::: Data in this exercise

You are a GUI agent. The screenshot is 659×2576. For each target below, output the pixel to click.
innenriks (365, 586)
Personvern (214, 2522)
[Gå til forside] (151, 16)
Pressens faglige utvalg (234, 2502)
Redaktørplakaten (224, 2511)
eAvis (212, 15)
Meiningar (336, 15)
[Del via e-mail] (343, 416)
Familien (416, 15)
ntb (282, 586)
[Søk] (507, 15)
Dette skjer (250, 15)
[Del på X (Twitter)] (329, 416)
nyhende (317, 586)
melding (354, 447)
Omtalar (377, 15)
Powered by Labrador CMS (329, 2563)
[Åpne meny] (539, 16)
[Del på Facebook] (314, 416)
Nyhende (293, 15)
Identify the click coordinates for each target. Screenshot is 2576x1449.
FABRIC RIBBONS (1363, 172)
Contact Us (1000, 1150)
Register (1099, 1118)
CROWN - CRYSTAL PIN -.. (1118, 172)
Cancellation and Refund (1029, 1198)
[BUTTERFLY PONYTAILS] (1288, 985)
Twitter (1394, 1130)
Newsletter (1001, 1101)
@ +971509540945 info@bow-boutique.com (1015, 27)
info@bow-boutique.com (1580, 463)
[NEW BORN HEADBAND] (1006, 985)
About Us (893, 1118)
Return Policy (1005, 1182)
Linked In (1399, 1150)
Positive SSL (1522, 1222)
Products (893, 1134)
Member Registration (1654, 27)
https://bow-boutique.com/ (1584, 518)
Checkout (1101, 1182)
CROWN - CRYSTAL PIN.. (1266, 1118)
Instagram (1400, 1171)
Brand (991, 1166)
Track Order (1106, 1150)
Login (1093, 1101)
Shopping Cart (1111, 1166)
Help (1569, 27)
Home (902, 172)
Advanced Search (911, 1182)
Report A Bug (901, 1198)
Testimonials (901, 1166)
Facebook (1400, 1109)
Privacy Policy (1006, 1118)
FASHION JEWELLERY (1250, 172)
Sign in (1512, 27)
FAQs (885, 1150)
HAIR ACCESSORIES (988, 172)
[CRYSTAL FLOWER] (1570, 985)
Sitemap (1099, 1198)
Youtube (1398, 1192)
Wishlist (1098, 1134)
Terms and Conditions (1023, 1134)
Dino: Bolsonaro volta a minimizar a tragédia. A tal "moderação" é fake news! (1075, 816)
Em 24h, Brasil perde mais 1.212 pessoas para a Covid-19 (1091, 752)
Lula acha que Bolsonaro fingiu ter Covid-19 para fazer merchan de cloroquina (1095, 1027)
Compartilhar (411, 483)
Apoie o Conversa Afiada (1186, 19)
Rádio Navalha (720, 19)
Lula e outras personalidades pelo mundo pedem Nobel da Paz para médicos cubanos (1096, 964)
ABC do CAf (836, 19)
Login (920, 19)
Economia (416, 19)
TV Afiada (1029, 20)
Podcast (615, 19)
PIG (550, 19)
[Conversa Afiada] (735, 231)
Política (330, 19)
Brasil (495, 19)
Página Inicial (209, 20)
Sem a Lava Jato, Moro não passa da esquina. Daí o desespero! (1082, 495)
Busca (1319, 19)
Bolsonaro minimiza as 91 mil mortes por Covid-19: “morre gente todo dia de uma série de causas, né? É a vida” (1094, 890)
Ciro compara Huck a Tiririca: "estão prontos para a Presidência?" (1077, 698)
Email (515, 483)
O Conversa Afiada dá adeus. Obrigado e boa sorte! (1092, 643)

::::::

◆ What is expected ◆
From the records, copy every line that has the string "target" in it.

◆ Result below ◆
You are a GUI agent. The screenshot is 659×2576. For each target below, output the pixel to click.
Identify the click coordinates for each target. Screenshot is 2576x1449.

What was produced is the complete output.